> MATERIAL FOR THIS TASK:
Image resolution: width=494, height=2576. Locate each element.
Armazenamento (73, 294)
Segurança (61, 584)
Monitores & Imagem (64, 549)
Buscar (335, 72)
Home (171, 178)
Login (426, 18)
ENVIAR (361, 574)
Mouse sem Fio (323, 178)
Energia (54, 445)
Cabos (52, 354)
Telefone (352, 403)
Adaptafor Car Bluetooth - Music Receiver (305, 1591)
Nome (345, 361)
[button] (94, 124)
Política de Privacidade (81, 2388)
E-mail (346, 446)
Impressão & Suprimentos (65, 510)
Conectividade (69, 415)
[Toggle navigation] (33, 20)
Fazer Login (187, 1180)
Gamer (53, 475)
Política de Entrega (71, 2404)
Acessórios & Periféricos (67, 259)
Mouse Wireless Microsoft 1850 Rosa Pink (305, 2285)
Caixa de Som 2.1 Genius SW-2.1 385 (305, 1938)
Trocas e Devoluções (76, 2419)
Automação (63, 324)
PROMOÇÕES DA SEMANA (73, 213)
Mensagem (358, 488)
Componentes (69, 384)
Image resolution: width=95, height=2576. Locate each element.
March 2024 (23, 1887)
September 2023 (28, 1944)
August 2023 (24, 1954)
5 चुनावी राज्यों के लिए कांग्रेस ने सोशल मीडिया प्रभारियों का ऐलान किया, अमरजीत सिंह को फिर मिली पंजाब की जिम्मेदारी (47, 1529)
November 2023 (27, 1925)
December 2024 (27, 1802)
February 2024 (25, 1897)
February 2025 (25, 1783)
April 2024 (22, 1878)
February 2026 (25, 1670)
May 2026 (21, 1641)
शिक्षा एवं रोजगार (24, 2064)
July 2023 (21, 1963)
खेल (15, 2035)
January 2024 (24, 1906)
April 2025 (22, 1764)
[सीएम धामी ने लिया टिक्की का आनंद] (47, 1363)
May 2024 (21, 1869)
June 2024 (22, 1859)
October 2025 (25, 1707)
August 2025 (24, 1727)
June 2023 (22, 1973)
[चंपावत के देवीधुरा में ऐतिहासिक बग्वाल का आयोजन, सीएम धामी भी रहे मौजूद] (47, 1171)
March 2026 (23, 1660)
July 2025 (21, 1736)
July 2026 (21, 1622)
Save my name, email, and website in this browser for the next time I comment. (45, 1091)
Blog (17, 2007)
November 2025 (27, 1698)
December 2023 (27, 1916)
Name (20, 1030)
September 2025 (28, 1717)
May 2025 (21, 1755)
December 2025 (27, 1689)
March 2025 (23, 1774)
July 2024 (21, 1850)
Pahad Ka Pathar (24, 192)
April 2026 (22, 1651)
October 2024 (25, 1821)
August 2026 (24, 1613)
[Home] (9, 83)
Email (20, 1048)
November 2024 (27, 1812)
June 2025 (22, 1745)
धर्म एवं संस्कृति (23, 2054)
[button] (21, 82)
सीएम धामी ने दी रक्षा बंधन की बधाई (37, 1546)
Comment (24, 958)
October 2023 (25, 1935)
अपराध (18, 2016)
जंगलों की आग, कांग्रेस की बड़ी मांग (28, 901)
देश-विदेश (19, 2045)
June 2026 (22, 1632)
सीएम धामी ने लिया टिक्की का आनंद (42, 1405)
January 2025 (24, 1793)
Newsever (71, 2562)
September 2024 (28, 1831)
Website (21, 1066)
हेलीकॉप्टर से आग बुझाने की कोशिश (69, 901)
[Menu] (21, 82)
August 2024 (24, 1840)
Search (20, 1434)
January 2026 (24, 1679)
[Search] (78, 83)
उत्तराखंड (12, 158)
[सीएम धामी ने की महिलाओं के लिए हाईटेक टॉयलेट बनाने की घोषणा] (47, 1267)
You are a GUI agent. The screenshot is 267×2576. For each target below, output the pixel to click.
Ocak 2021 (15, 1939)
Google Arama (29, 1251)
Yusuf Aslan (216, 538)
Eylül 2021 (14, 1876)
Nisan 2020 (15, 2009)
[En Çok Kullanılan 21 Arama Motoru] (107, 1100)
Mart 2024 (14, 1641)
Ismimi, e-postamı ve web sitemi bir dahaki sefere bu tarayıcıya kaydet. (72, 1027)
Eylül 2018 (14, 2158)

> ABOUT THIS TASK: Output every record above exactly as it was given.

> OUTPUT FOR THIS TASK:
Image resolution: width=494, height=2576. Locate each element.
Armazenamento (73, 294)
Segurança (61, 584)
Monitores & Imagem (64, 549)
Buscar (335, 72)
Home (171, 178)
Login (426, 18)
ENVIAR (361, 574)
Mouse sem Fio (323, 178)
Energia (54, 445)
Cabos (52, 354)
Telefone (352, 403)
Adaptafor Car Bluetooth - Music Receiver (305, 1591)
Nome (345, 361)
[button] (94, 124)
Política de Privacidade (81, 2388)
E-mail (346, 446)
Impressão & Suprimentos (65, 510)
Conectividade (69, 415)
[Toggle navigation] (33, 20)
Fazer Login (187, 1180)
Gamer (53, 475)
Política de Entrega (71, 2404)
Acessórios & Periféricos (67, 259)
Mouse Wireless Microsoft 1850 Rosa Pink (305, 2285)
Caixa de Som 2.1 Genius SW-2.1 385 (305, 1938)
Trocas e Devoluções (76, 2419)
Automação (63, 324)
PROMOÇÕES DA SEMANA (73, 213)
Mensagem (358, 488)
Componentes (69, 384)
Image resolution: width=95, height=2576. Locate each element.
March 2024 (23, 1887)
September 2023 (28, 1944)
August 2023 (24, 1954)
5 चुनावी राज्यों के लिए कांग्रेस ने सोशल मीडिया प्रभारियों का ऐलान किया, अमरजीत सिंह को फिर मिली पंजाब की जिम्मेदारी (47, 1529)
November 2023 (27, 1925)
December 2024 (27, 1802)
February 2024 (25, 1897)
February 2025 (25, 1783)
April 2024 (22, 1878)
February 2026 (25, 1670)
May 2026 (21, 1641)
शिक्षा एवं रोजगार (24, 2064)
July 2023 (21, 1963)
खेल (15, 2035)
January 2024 (24, 1906)
April 2025 (22, 1764)
[सीएम धामी ने लिया टिक्की का आनंद] (47, 1363)
May 2024 (21, 1869)
June 2024 (22, 1859)
October 2025 (25, 1707)
August 2025 (24, 1727)
June 2023 (22, 1973)
[चंपावत के देवीधुरा में ऐतिहासिक बग्वाल का आयोजन, सीएम धामी भी रहे मौजूद] (47, 1171)
March 2026 (23, 1660)
July 2025 (21, 1736)
July 2026 (21, 1622)
Save my name, email, and website in this browser for the next time I comment. (45, 1091)
Blog (17, 2007)
November 2025 (27, 1698)
December 2023 (27, 1916)
Name (20, 1030)
September 2025 (28, 1717)
May 2025 (21, 1755)
December 2025 (27, 1689)
March 2025 (23, 1774)
July 2024 (21, 1850)
Pahad Ka Pathar (24, 192)
April 2026 (22, 1651)
October 2024 (25, 1821)
August 2026 (24, 1613)
[Home] (9, 83)
Email (20, 1048)
November 2024 (27, 1812)
June 2025 (22, 1745)
धर्म एवं संस्कृति (23, 2054)
[button] (21, 82)
सीएम धामी ने दी रक्षा बंधन की बधाई (37, 1546)
Comment (24, 958)
October 2023 (25, 1935)
अपराध (18, 2016)
जंगलों की आग, कांग्रेस की बड़ी मांग (28, 901)
देश-विदेश (19, 2045)
June 2026 (22, 1632)
सीएम धामी ने लिया टिक्की का आनंद (42, 1405)
January 2025 (24, 1793)
Newsever (71, 2562)
September 2024 (28, 1831)
Website (21, 1066)
हेलीकॉप्टर से आग बुझाने की कोशिश (69, 901)
[Menu] (21, 82)
August 2024 (24, 1840)
Search (20, 1434)
January 2026 (24, 1679)
[Search] (78, 83)
उत्तराखंड (12, 158)
[सीएम धामी ने की महिलाओं के लिए हाईटेक टॉयलेट बनाने की घोषणा] (47, 1267)
You are a GUI agent. The screenshot is 267×2576. For each target below, output the pixel to click.
Ocak 2021 (15, 1939)
Google Arama (29, 1251)
Yusuf Aslan (216, 538)
Eylül 2021 (14, 1876)
Nisan 2020 (15, 2009)
[En Çok Kullanılan 21 Arama Motoru] (107, 1100)
Mart 2024 (14, 1641)
Ismimi, e-postamı ve web sitemi bir dahaki sefere bu tarayıcıya kaydet. (72, 1027)
Eylül 2018 (14, 2158)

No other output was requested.